**EXERCISE DETAILS**.
Leaving out all pictures, restate word for word the lines from the one with "Image resolution: width=404" through the last line of the entries.
= = = =
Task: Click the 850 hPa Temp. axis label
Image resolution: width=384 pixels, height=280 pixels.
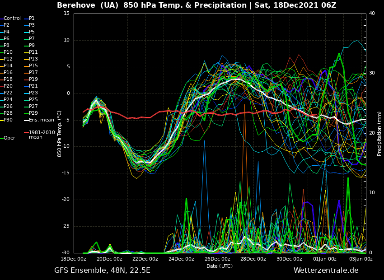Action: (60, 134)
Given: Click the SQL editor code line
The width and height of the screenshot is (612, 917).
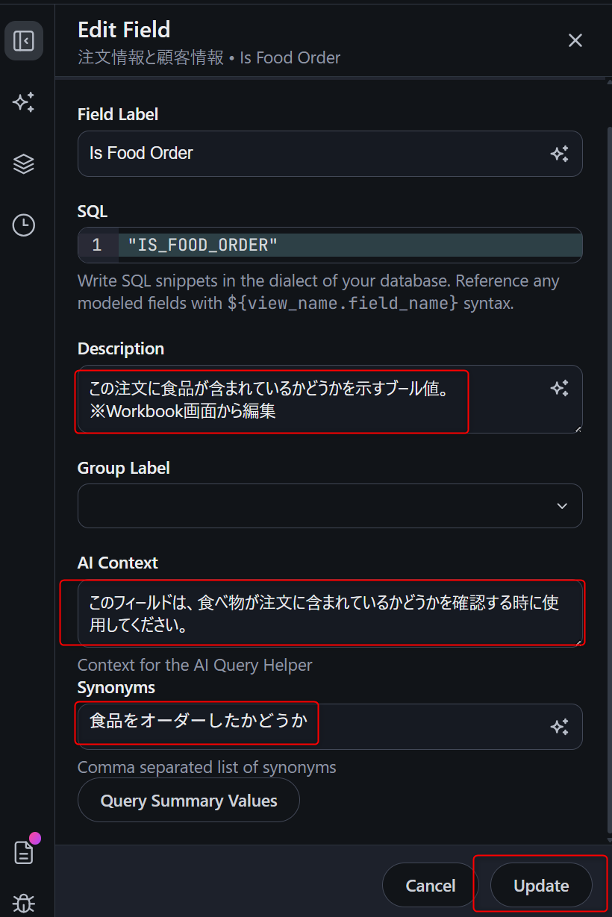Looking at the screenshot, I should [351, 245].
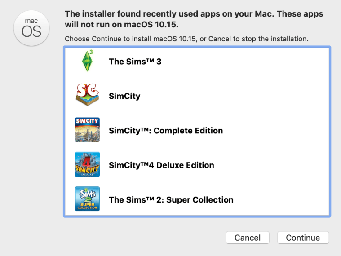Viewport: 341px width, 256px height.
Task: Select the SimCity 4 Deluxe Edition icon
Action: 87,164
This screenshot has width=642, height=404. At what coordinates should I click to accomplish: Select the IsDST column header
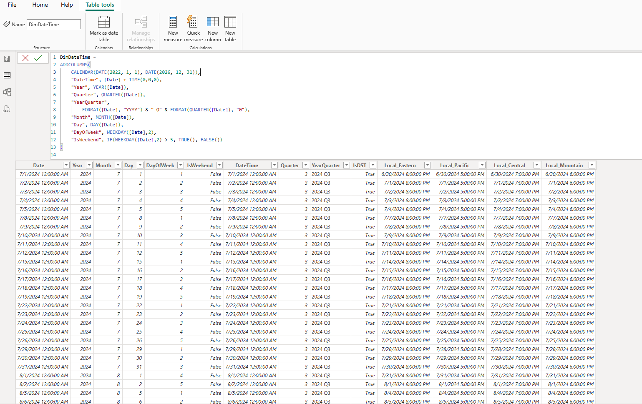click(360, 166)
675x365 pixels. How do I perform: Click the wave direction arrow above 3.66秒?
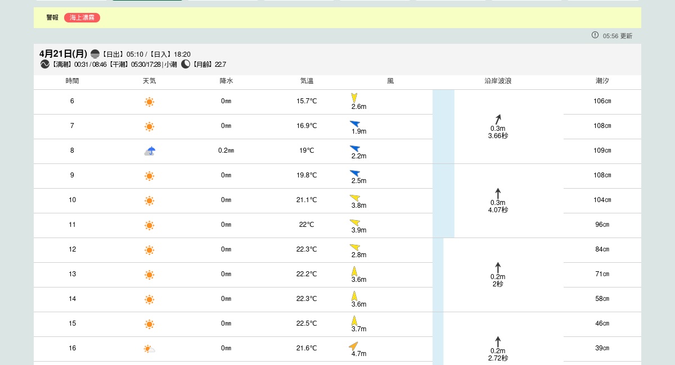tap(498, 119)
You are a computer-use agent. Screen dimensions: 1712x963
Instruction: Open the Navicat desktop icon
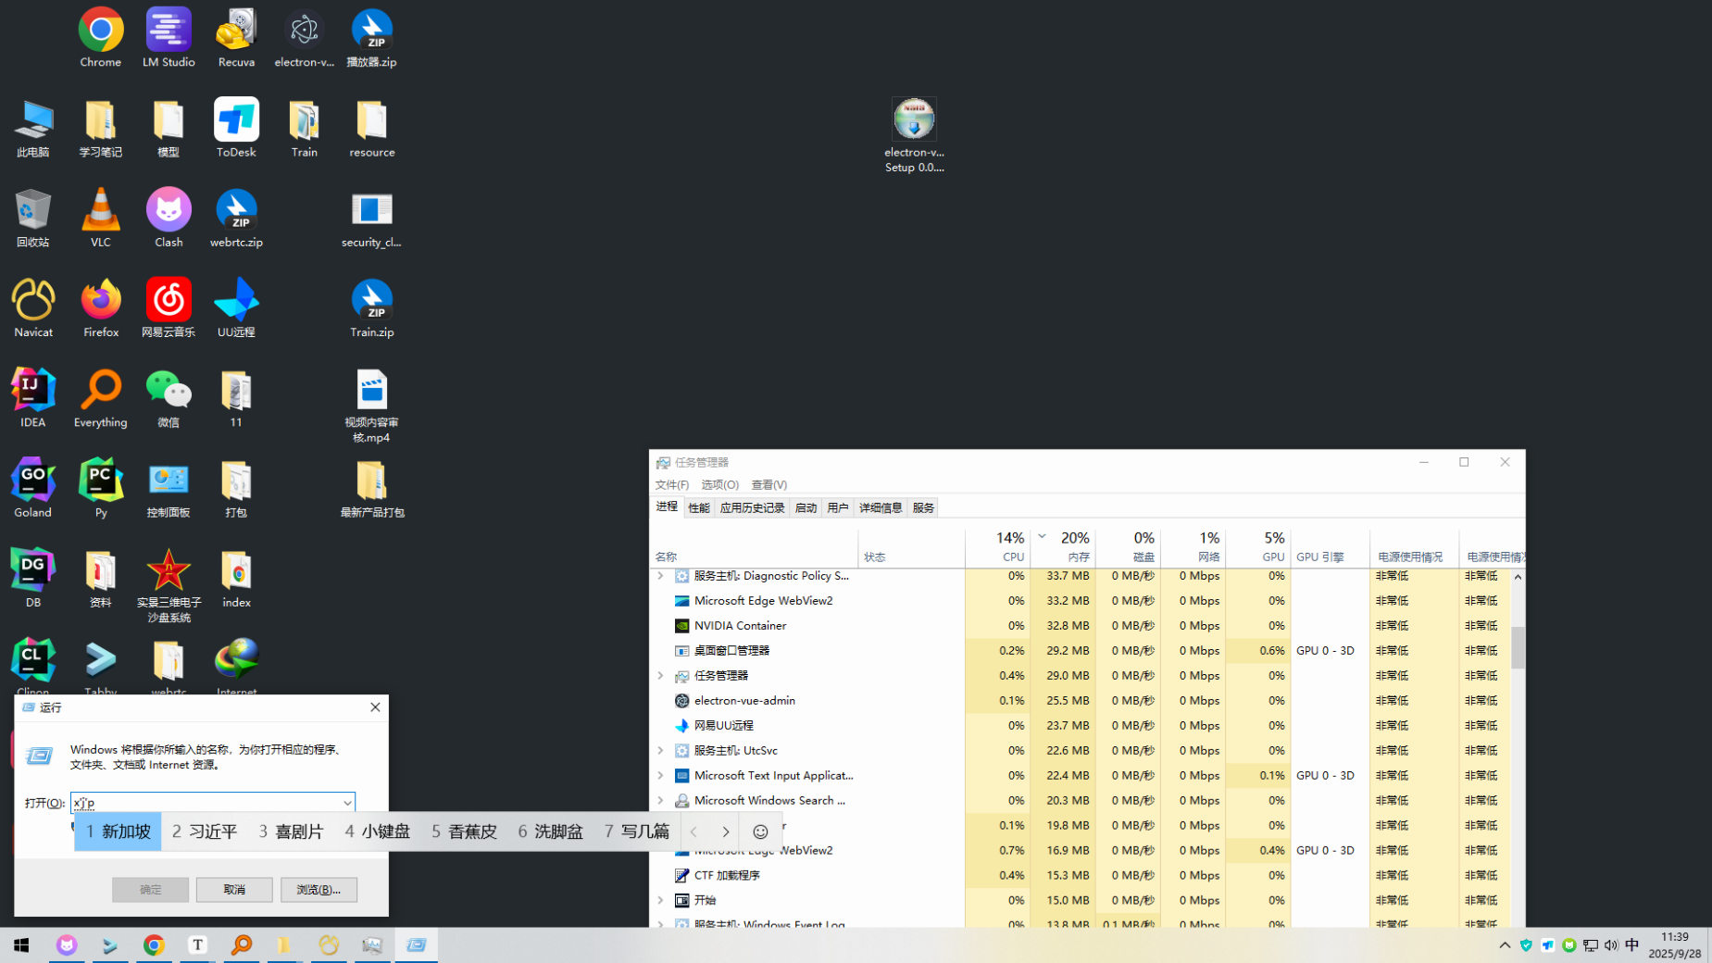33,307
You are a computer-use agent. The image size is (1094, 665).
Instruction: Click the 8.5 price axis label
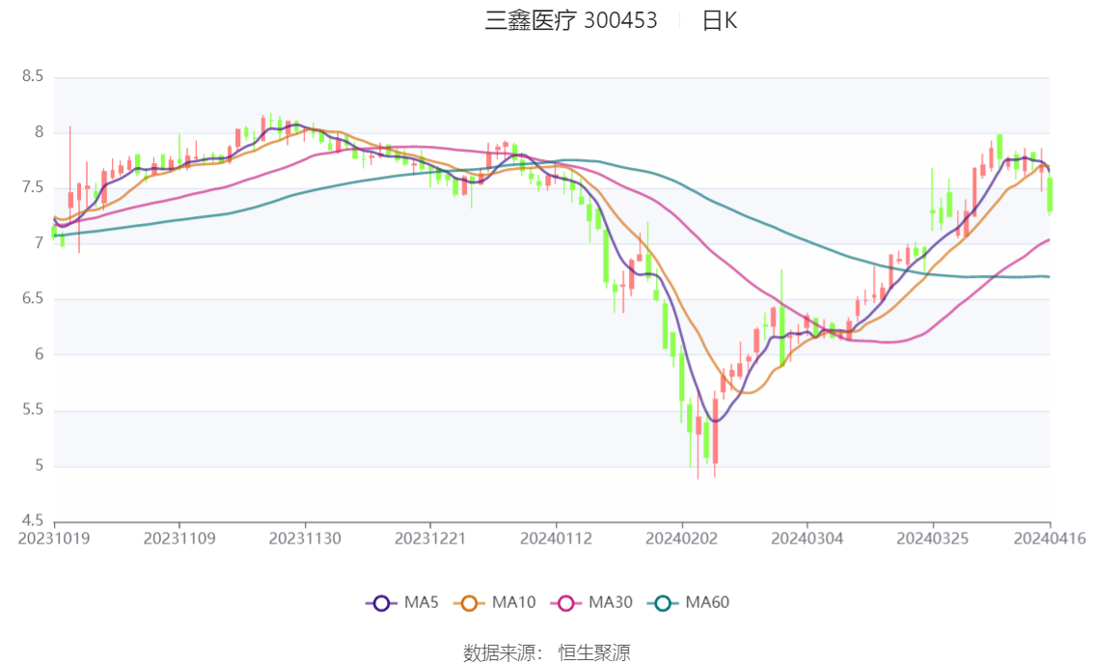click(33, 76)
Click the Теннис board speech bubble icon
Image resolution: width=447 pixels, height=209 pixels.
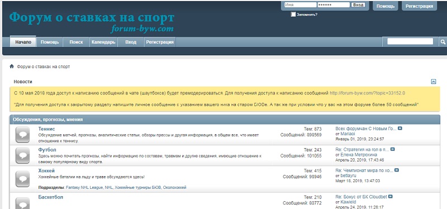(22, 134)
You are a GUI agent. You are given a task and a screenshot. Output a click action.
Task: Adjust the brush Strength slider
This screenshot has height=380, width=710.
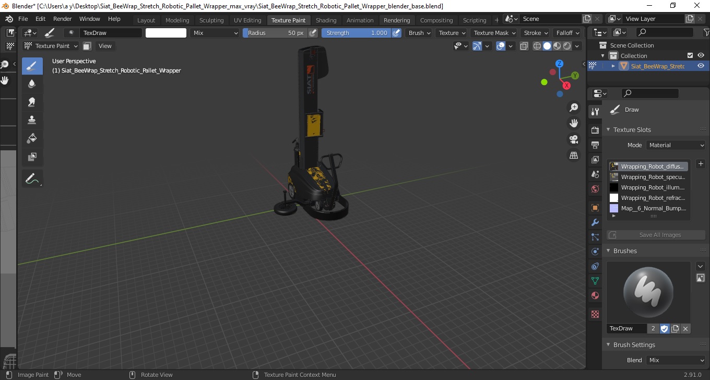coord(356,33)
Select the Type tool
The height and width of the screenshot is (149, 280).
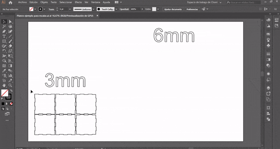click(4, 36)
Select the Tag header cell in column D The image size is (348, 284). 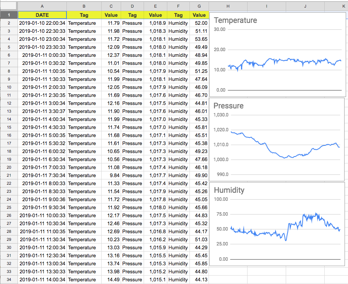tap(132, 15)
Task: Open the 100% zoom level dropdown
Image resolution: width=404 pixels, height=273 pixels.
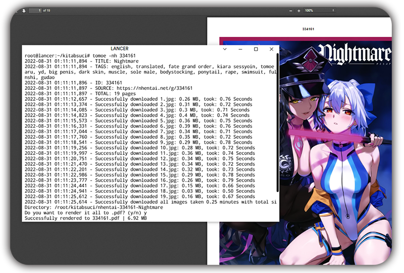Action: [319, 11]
= = = =
**EXERCISE RESPONSE**.
Image resolution: width=404 pixels, height=273 pixels.
Action: [319, 11]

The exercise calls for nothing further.